PAGE EXTRACT —
....

White House: Biden told commanders to 'stop at nothing' to go after ISIS
President Biden has told his top generals that they should “stop at nothing” to make Afghanistan’s ISIS affiliate pay for the 13 U.S. service members’ deaths in Kabul last week, White House press secretary Jen Psaki said Monday.
“I can tell you that the president has made clear to his commanders that they should stop at nothing to make ISIS pay for the deaths of those American service members at the Kabul airport,” Psaki said when asked if Biden personally gave the Pentagon permission for a Sunday drone strike on an explosives-laden vehicle.
U.S. Central Command carried out the airstrike on the vehicle, which was traveling through a residential neighborhood in Kabul carrying “an imminent ISIS-K threat” to the Hamid Karzai International Airport, according to the Defense Department.
The strike follows a suicide bombing carried out by so-called ISIS-K, a branch of ISIS that operates in South Asia and Central Asia, near the airport Thursday that killed 13 U.S. service members and dozens of Afghans.
“They have the authorities necessary, it is self-defense,” Psaki continued. “Obviously, these are ISIS terrorists who killed U.S. service members, and the president is regularly briefed, but he has directed them to go after and to kill these ISIS terrorists who have taken the lives of the men and women serving our country.”
But the military action was not without civilian casualties, with 10 members of one family, including two children younger than 3 years old, killed in the strike, CNN reported.
U.S. military officials earlier Monday acknowledged reports of civilian casualties as the result of the drone strike.
As the deadline to end U.S. military presence in Afghanistan approaches its final hours, Psaki said Americans can “expect to hear from the president in the coming days.”
She would not specifically say whether Biden would speak Tuesday, the day all American troops are expected to leave.
She also declined to say precisely when the remaining U.S. troops will depart Afghanistan.

....

Stored records —
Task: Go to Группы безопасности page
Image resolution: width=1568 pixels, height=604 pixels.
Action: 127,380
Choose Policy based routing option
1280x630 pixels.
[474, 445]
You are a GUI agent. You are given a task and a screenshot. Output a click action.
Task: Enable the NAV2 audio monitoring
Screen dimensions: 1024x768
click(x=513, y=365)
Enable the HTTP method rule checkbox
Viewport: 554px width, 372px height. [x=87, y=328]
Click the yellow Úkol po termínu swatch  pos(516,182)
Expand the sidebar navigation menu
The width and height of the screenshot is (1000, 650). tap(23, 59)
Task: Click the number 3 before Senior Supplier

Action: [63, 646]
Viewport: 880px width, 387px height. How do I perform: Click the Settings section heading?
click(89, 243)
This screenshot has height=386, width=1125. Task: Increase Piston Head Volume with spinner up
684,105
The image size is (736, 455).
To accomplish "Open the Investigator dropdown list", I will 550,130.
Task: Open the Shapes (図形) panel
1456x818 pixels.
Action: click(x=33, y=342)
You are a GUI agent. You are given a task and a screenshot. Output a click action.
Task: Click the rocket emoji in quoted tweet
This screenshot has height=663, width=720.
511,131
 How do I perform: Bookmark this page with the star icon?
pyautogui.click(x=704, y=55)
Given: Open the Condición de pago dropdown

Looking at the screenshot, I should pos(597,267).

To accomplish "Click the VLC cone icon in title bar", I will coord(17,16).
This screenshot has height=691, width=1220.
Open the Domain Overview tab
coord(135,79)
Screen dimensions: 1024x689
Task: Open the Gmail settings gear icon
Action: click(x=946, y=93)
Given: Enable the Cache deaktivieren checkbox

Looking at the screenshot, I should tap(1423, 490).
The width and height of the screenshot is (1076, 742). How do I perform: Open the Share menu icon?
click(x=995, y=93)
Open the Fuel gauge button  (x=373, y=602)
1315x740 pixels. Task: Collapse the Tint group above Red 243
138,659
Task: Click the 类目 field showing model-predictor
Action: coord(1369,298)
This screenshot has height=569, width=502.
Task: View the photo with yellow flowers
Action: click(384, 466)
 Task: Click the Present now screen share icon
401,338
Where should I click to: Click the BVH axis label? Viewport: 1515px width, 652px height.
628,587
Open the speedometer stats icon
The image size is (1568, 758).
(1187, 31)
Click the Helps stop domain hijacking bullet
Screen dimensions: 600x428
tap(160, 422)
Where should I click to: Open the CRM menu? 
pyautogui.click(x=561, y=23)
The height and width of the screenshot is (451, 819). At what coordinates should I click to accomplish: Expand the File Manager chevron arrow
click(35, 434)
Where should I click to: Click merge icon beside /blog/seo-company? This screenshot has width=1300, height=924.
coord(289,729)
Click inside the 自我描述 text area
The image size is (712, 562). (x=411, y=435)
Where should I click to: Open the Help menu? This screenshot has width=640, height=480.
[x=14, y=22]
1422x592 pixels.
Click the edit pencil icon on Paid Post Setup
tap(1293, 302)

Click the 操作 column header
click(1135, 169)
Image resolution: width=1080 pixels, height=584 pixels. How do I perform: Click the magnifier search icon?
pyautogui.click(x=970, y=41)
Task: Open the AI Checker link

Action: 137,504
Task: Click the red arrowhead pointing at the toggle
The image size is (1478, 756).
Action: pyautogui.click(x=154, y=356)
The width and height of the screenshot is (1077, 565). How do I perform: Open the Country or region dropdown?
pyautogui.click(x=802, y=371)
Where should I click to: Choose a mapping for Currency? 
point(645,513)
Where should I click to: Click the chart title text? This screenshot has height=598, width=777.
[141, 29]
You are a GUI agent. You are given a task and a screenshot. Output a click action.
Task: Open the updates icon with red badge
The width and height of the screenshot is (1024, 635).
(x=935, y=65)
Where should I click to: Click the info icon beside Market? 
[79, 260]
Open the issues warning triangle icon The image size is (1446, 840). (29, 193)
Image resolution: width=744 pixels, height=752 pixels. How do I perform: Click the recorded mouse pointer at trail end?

....

EXERCISE SET —
A – Decide whether each statement agrees with the news article, answering yes or no and quoting the words of the article that settle it: (i) The drone strike hit a vehicle moving through a residential neighborhood in Kabul. (ii) Psaki confirmed that Biden would speak on Tuesday. (iii) The suicide bombing near the airport killed 13 U.S. service members.
B – According to the news article, in which regions does ISIS-K operate?
C – Using the news article, explain Psaki's grounds for saying that the commanders had the authority to carry out the strike.
The entries above play no role in this work.

RESULTS IN ORDER —
A –
(i) Yes: "which was traveling through a residential neighborhood in Kabul"
(ii) No: "She would not specifically say whether Biden would speak Tuesday"
(iii) Yes: "that killed 13 U.S. service members and dozens of Afghans"

B – ISIS-K operates in South Asia and Central Asia.

C – Psaki said the strike was self-defense because its targets were ISIS terrorists who had killed U.S. service members. She added that the president had directed the commanders to go after and kill those terrorists.